Concept: The preferred site of protonation is the site that gives the most stable conjugate acid (most stabilized cation after protonation). Compound (i) - N-methylacetamide: The two basic sites are: - Position 1 (carbonyl oxygen, O) - Position 2 (amide nitrogen, N) In an amide, the nitrogen lone pair is delocalized into the carbonyl group via resonance (N lone pair -> C=O), making nitrogen a poor base. Protonation at oxygen (position 1) gives a resonance-stabilized oxocarbenium/iminium cation: CH3-C(OH)=N(CH3) <-> CH3-C(+)(OH)-N(CH3), where positive charge is delocalized. Protonation at nitrogen (position 2) gives a simple ammonium-type species with no special stabilization and disrupts the amide resonance. Therefore, oxygen (position 1) is the preferred site of protonation for amides.

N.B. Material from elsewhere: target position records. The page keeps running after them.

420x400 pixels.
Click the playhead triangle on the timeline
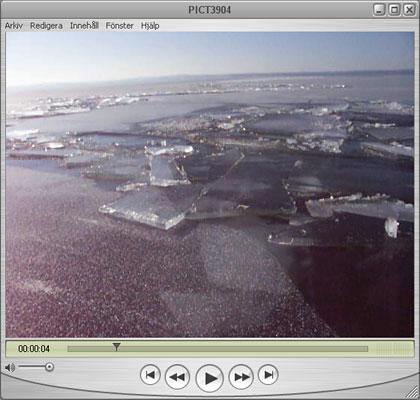coord(116,347)
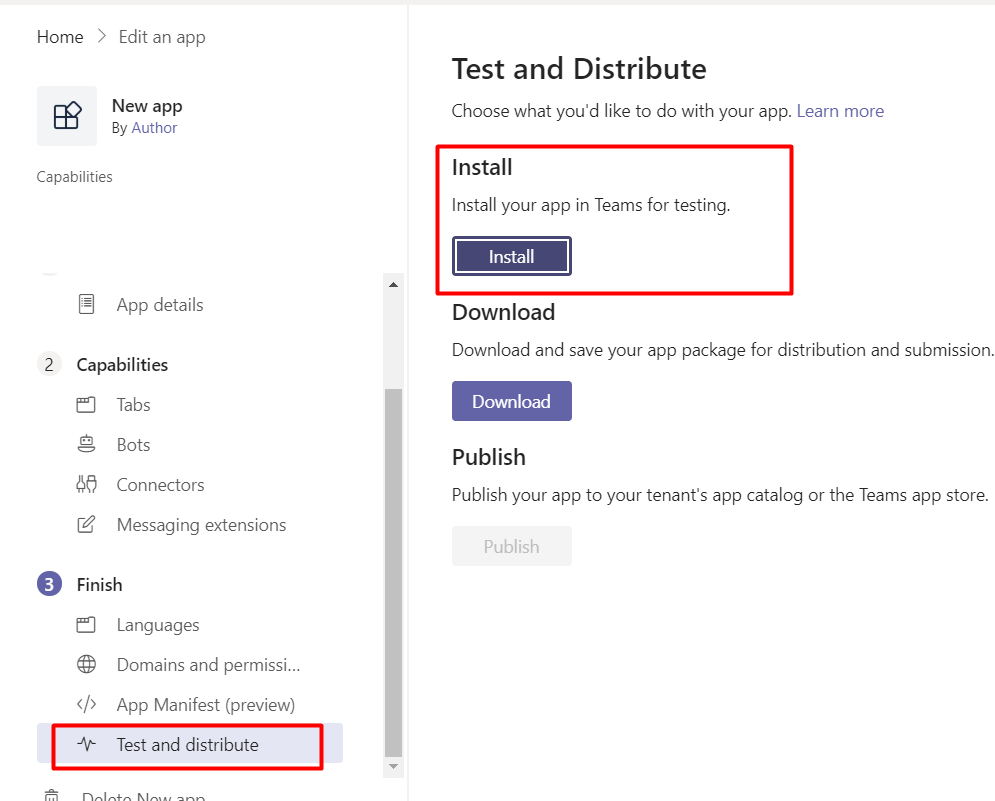This screenshot has width=995, height=801.
Task: Click the New app logo icon
Action: point(67,116)
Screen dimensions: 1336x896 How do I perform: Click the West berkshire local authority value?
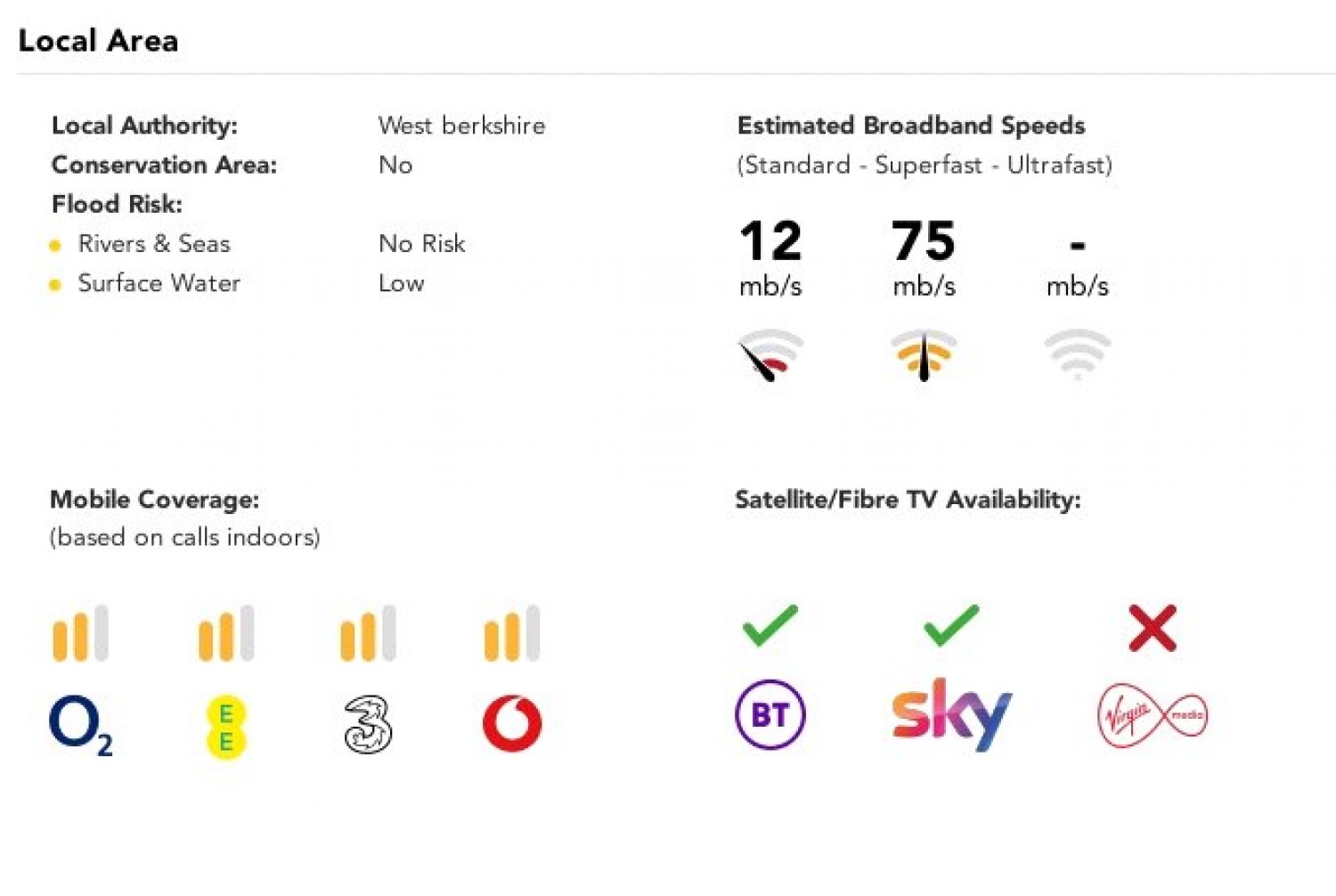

Compound (ii) - 2-aminopyridine: The two basic sites are: - Position 3 (ring nitrogen, pyridine-type N) - Position 4 (exocyclic amino group, NH2) Protonation at the ring nitrogen (position 3) gives a conjugate acid where the positive charge on N is stabilized by resonance donation from the exocyclic NH2 group at position 2 (para-like relationship), forming an aminopyridinium ion that is strongly stabilized by the push of the NH2 lone pair into the ring toward the protonated N. Protonation at the exocyclic NH2 (position 4) would give an ammonium-type species but would simultaneously remove the NH2 lone pair from resonance with the ring, and the resulting species is less stable because there is no comparable stabilization. The ring nitrogen of 2-aminopyridine is significantly more basic (pKa ~6.7) than a simple aniline nitrogen, precisely because the ring nitrogen protonation is stabilized by the amino group resonance. Therefore, position 3 (ring N) is the preferred site of protonation. Combined answer: Position 1 (oxygen of amide) and Position 3 (ring nitrogen of 2-aminopyridine) → answer (a) 1 and 3. Why other options fail: - (b) 2 and 4: Both wrong - amide N is not preferred over O, and exocyclic NH2 is not preferred over ring N. - (c) 1 and 4: Position 1 correct but position 4 wrong. - (d) 2 and 3: Position 3 correct but position 2 wrong. Therefore, the correct answer is A.